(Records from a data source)
%%
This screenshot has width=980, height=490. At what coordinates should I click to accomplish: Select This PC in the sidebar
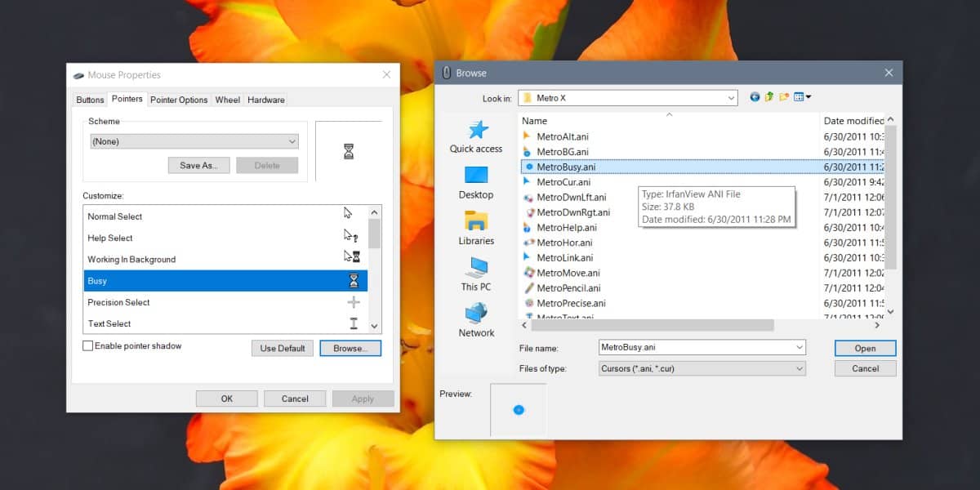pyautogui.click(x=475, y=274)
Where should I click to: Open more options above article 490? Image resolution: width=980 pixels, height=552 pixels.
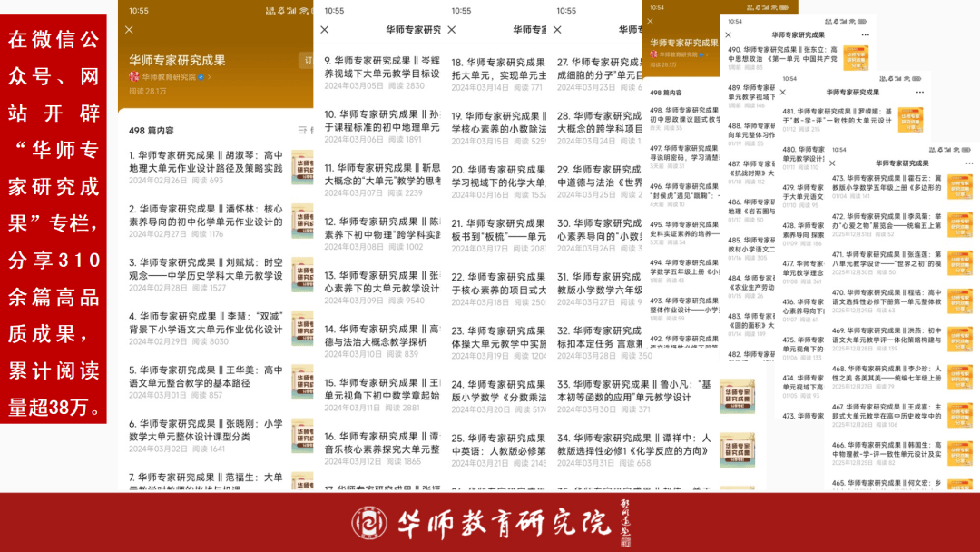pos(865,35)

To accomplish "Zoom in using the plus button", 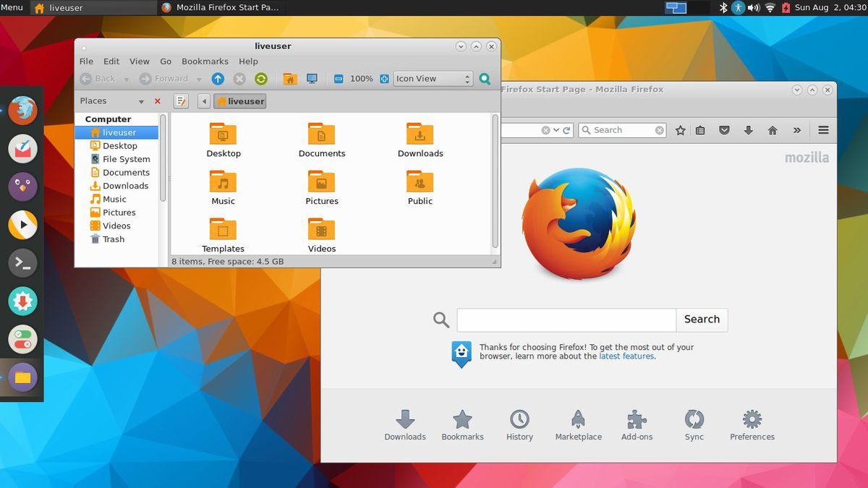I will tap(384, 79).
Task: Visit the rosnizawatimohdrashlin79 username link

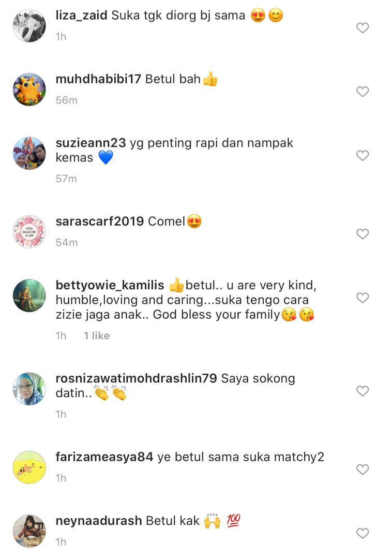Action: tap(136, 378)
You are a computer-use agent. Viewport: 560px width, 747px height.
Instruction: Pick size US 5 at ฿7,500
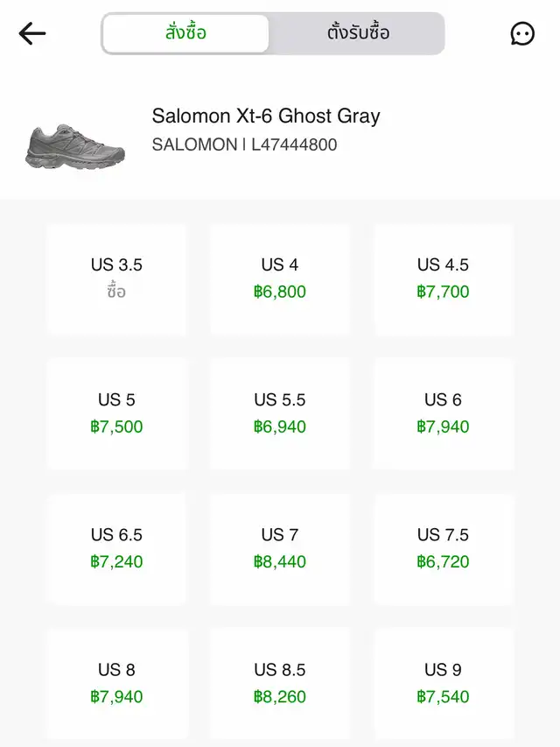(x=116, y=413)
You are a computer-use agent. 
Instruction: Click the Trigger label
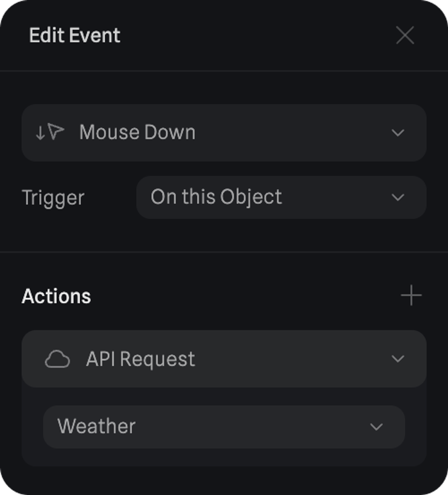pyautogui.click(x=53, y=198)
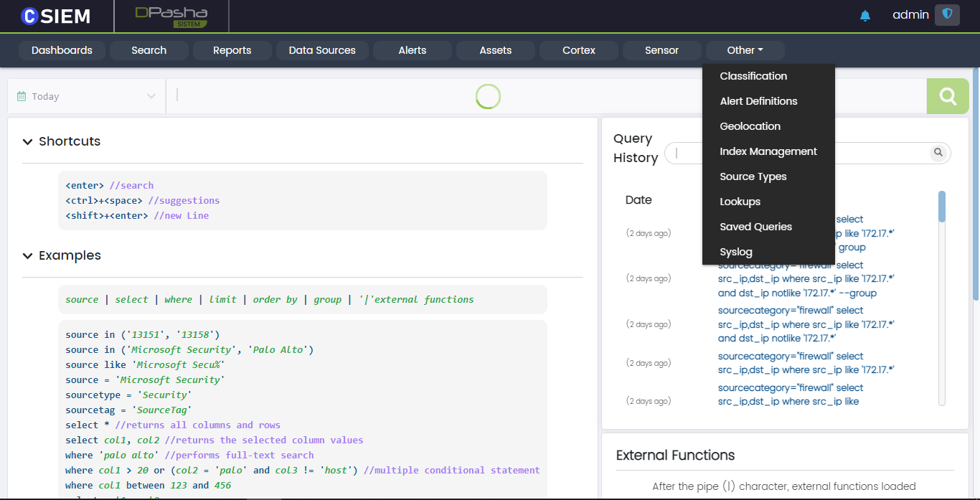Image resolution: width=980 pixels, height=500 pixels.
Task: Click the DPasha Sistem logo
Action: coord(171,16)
%%
__PROBLEM__. Please say how many lines in the entries hold the string "agent". Give only the number.

__TASK RESPONSE__. 2